Majority of components (Breaks, crank etc) to be moved to 24" when required.
Planning on trying to skip the 20" if possible as I believe she will be better of riding a slightly smaller bike and having more control over it than having to overstretch.


----------



## NYrr496 (Sep 10, 2008)

Excellent looking bike. Looks like she likes it.


----------



## Roc1 (Jun 25, 2009)

I don't see how you can skip 20". I got a 6 yr old and 16" was so small her knees were cramped but a 24" is too much for her small muscles to hold up. Also it may be 7 or 8 before her inseam is long enough. I think you would be smarter to go 20" then skip to a 26" rather than 24" to 26". I am doing mods at this time to a hotrocks 20. 

Nonetheless nice bike.


----------



## griffter18 (Jul 3, 2009)

I accept what you're saying, and only time will tell depending how and when she grows.
As said my preference is to keep her on a bike thats slightly too small but made to fit through the use of all available adjustments; seat, seat post, stem etc
Don't forget the bike is already fitted with 20" forks.
This would only be for potentially and extra 12-18 months and then move her to a small framed 24".
BMX riders at 6' all manage to fit onto 20" after all 

The key issue with all kids bikes is weight (wheels/tyres/frame) more so than fit.
At 20" theres very few air forks other than Sinner & White Bros but at 24" the range significantly increases and id still the option to move to 26" forks on a 24" frame. 

Theres no right or wrong in this and I know 6yr olds who are still having loads of fun on 12" wheels.


----------



## griffter18 (Jul 3, 2009)

Quick update.
As posted above I sourced a 3 speed freewheel from Amazon.
I was hoping to put SLX shifters on as there is no point in having indicators.
Sadly Shimano have chosen to discontinue them and no one is currently stocking much except for 10speed.
I've ended up going with micro shift shifters which are 9 speed and where cheap but do what I need.
Derailleur, I have a few options but to start with I've picked up a bottom line shimano 9 speed mech. By altering the cable bolt position and limiting the high & low stops I got things to work. I've had to use a few cable ties to hold things in line but a reasonable shift up and down has been achieved.
As for I would want to add gears, well to help my little one up some of the small hills and provide a gear she has the strength to turn over. She's had no problem with the shifter dropping from the big gears to the small but needs a bit more strength to move the other way. Some of this is down to strength but I know I can do more by looking to further reduce friction in the cable and elsewhere.


----------



## ProjectMayhem (Aug 23, 2013)

Sounds good.

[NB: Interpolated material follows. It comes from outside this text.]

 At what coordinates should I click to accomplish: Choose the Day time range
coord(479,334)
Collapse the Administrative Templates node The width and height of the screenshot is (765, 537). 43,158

Would you be able to post another photo as I can't see it.


----------



## ProjectMayhem (Aug 23, 2013)

Does anyone know how lightweight the oset wheels are?


----------



## griffter18 (Jul 3, 2009)

Photos attached.
Oset wheels arent light but are no heavier than standard ones

This is pre-gears


----------



## ProjectMayhem (Aug 23, 2013)

Oh wow that is nice. I'll be happy if the bike I'm building looks half as good!


----------



## ProjectMayhem (Aug 23, 2013)

This might be a stupid question but can you use rim brakes with the oset wheels?


----------



## griffter18 (Jul 3, 2009)

yes you can.


----------



## snowbeaverking (Nov 9, 2009)

how did you get rear disk tabs on that bike buy out kit or fab ? Will you post a close up of the rear?


----------



## ProjectMayhem (Aug 23, 2013)

griffter18 said:


> yes you can.


Thanks for your help


----------



## griffter18 (Jul 3, 2009)

If you zoom in to the photo of the left side of the bike it will explain a bit more and I'll get a close up sorted out.
It's not actually my idea I got it from someone else on the forum.
Search the web for ISO disc brake dimensions and you should find a tech drawing showing all the dimensions you need. I transferred them across to a sheet of 5mm plate.
2 holes for break mount, 1 hole for wheel, then worked out where this would match up with the bolt that held the back-pedal brake (stops the unit rotating).
Once this was done it was just a case of sawing out the best shape to fit the frame.
I then cut a smaller piece of 5mm to sit over the brake mount holes to attach to the caliper. 
In total it took about 20mins to fabricate and cost me less than £10
Downside is if you get a flat you need a spanner to remove the whole unit to repair.
I've since moved it to Ghetto tubeless to save time & trouble


----------



## griffter18 (Jul 3, 2009)

ISO Dims are attached showing where the relevant holes need to be to mount brake calliper and also hole for axle and hole sizes.
Hope this helps

Also attached is a close up so you can see how the lower part of the bracket fixes to where the original back-pedal brake arm used to attach.


----------



## ProjectMayhem (Aug 23, 2013)

Quick BB question for you. How did you decide on the spindle length of 116mm?


----------



## griffter18 (Jul 3, 2009)

I took the frame into LBS and explained what I wanted to do.
They then provided the adaptor to convert to a threaded BB and also figured out what else would fit vs what they had in stock and sensible prices.
They were also kind enough to put it together in the frame to save me needing any additional tools.
I could have possibly gone with 113mm but it would have needed to be ordered in.


----------



## ProjectMayhem (Aug 23, 2013)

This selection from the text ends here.